In a refreshing moment of legal lucidity, a New York appeals court last week took to task the government's interpretation that "relevant" equals "everything" when it comes to data collection. The court ruled that the NSA's call metadata records collecting was illegal in its contravention of Americans' privacy expectations. The legal precedent could also apply to any of the government's other unbounded data hoarding programs. “The statutes to which the government points have never been interpreted to authorize anything approaching the breadth of the sweeping surveillance at issue here,” the judges wrote in their 97-page ruling.
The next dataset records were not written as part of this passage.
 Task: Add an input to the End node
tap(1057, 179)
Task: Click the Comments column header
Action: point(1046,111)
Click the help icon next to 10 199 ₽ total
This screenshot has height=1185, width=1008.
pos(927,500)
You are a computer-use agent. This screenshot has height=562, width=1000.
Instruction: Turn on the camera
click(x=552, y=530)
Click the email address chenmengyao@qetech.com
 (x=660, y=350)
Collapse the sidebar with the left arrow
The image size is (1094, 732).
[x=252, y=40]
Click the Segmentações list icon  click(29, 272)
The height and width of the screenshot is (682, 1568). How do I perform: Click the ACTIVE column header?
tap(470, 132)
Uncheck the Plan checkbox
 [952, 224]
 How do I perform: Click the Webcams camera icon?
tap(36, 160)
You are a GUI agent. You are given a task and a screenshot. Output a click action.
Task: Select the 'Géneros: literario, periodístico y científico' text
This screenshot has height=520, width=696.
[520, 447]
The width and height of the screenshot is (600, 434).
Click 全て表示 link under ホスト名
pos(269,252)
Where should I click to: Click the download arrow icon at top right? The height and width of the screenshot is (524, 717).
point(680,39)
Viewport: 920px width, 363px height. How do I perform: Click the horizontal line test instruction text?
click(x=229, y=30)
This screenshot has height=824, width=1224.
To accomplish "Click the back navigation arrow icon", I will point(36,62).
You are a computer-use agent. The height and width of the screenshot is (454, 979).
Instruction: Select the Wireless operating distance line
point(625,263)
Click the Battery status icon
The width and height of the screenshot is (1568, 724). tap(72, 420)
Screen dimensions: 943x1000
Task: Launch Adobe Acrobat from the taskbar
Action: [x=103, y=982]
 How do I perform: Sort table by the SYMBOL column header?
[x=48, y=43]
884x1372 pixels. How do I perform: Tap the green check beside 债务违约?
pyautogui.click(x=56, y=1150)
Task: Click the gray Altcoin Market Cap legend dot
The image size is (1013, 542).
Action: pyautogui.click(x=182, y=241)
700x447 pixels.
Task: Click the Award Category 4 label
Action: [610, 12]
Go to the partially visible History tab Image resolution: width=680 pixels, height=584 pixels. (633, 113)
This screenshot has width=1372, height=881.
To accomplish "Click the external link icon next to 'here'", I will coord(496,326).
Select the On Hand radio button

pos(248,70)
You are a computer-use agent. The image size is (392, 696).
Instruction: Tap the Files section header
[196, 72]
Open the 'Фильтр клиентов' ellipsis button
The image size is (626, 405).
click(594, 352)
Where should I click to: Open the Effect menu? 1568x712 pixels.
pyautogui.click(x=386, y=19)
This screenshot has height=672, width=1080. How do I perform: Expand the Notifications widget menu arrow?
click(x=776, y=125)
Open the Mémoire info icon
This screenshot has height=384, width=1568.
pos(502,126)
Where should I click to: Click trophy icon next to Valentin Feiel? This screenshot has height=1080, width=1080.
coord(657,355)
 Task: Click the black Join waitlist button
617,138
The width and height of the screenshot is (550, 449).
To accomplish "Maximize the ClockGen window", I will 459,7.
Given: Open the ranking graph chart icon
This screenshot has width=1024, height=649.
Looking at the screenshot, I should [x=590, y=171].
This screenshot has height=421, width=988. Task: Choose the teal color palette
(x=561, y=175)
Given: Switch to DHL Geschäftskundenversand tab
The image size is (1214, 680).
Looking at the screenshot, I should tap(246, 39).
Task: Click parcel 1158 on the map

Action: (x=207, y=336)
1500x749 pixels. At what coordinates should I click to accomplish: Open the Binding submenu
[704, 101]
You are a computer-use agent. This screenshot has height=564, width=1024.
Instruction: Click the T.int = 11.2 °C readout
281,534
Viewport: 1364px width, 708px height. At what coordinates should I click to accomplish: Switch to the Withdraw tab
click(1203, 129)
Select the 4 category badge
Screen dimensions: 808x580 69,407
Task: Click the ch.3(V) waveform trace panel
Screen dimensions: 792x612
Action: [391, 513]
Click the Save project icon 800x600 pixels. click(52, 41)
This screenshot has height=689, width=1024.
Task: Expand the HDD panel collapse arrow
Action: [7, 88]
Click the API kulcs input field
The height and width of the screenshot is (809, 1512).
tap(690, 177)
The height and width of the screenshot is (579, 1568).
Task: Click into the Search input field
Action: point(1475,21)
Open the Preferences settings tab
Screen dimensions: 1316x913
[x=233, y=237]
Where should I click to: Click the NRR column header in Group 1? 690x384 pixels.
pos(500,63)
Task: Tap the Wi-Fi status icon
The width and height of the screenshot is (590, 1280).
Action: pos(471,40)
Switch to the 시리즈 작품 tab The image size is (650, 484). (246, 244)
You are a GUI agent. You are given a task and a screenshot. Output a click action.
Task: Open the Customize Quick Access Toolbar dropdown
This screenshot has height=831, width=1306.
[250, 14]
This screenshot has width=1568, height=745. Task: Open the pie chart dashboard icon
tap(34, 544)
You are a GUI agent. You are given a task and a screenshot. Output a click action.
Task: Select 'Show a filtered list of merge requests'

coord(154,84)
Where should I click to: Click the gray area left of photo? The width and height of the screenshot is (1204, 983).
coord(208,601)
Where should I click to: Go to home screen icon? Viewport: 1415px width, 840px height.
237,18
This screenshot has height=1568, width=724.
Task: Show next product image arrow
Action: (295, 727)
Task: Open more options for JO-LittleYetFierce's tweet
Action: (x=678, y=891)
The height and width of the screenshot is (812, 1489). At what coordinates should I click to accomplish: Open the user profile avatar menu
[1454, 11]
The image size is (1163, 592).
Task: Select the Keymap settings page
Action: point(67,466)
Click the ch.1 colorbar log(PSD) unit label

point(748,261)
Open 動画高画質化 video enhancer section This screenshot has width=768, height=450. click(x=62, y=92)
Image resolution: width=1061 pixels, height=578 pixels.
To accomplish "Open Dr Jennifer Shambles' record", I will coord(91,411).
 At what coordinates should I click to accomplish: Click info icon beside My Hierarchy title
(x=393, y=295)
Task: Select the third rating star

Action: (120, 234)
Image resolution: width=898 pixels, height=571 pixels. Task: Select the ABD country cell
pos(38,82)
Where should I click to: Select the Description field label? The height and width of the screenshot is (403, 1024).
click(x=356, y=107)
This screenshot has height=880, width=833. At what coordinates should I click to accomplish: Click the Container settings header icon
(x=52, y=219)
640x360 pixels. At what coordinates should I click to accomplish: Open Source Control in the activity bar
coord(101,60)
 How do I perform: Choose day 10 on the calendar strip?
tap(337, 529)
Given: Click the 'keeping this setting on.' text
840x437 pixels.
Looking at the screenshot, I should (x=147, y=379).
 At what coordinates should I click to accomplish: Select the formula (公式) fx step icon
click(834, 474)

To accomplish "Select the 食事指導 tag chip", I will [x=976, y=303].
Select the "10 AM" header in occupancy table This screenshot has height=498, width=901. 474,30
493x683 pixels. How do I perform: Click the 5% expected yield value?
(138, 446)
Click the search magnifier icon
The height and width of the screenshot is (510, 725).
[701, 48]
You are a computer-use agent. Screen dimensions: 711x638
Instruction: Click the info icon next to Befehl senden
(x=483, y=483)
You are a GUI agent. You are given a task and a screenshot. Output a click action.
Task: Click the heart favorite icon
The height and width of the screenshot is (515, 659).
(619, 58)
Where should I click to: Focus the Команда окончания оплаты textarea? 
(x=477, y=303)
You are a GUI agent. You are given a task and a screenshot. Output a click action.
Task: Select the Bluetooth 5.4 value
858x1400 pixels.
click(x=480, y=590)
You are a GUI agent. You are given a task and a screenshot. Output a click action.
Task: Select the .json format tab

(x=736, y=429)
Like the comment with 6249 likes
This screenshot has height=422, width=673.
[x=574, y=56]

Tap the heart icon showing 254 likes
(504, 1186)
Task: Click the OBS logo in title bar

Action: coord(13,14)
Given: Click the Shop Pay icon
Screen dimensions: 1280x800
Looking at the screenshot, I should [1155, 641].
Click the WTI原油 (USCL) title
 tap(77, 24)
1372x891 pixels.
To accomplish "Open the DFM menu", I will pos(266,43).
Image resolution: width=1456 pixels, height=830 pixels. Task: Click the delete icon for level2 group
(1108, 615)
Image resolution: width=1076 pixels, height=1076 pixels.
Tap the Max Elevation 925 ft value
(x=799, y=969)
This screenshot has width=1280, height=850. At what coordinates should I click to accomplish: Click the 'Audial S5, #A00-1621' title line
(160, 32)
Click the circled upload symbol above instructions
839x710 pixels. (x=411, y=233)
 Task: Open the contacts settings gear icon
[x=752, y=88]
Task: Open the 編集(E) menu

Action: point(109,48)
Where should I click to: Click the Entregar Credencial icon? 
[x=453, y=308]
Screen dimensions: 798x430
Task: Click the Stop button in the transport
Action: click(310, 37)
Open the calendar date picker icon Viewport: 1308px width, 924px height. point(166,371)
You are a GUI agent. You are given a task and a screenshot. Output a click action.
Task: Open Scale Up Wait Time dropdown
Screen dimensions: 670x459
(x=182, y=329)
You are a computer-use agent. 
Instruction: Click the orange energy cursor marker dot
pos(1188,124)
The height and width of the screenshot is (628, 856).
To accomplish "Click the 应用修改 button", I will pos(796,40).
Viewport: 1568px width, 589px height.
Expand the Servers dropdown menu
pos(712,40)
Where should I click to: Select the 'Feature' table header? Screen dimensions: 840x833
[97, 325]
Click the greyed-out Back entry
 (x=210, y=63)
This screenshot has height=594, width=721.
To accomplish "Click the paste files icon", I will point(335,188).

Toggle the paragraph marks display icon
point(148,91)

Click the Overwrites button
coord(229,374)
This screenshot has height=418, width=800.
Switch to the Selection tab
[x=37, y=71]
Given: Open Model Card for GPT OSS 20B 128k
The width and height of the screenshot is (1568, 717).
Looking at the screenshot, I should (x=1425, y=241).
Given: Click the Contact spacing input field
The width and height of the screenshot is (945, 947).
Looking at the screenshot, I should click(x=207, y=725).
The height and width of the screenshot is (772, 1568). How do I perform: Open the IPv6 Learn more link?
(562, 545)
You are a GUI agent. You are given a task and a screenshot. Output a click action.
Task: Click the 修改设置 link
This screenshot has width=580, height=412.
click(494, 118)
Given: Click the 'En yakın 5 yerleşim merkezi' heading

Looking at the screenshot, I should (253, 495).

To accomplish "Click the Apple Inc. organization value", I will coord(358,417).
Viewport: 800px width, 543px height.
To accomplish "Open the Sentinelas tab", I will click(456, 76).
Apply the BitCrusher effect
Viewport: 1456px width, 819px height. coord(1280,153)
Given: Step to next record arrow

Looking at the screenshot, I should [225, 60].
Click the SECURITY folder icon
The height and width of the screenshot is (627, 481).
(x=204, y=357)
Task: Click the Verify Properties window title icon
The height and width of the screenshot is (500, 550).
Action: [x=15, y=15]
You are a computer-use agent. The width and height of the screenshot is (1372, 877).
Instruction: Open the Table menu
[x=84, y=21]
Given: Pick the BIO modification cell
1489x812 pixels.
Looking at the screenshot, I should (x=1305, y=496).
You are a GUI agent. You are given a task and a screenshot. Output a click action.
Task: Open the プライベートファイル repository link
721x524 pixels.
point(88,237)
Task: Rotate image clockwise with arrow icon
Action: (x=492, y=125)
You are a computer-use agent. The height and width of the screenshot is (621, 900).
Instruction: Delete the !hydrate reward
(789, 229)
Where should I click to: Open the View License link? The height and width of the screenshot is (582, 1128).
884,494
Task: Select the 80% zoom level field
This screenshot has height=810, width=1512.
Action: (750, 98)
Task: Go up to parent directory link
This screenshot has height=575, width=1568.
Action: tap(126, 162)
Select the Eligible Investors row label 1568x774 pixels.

The court ruled the data collection program to be illegal, but did not order the NSA to end it. Which means all eyes are now on Congress. Some lawmakers, like the Republican Senate Majority Leader Mitch McConnell, want the Patriot Act renewed in full in its 2001 form—215 and all. It's not likely, the votes for total renewal are lacking, and Sen. Rand Paul has promised to filibuster any attempt to push the provision through untouched; as is the Kentucky senator's stage-grabbing wont. But it's not clear that the alternative legislation on the table, the equally preposterously named USA Freedom Act, which would end the call data collection program to an extent, has enough votes to go through. So section 215 may just expire without replacement, and the window cracked open by its expiration for bringing in tighter controls over government surveillance will close.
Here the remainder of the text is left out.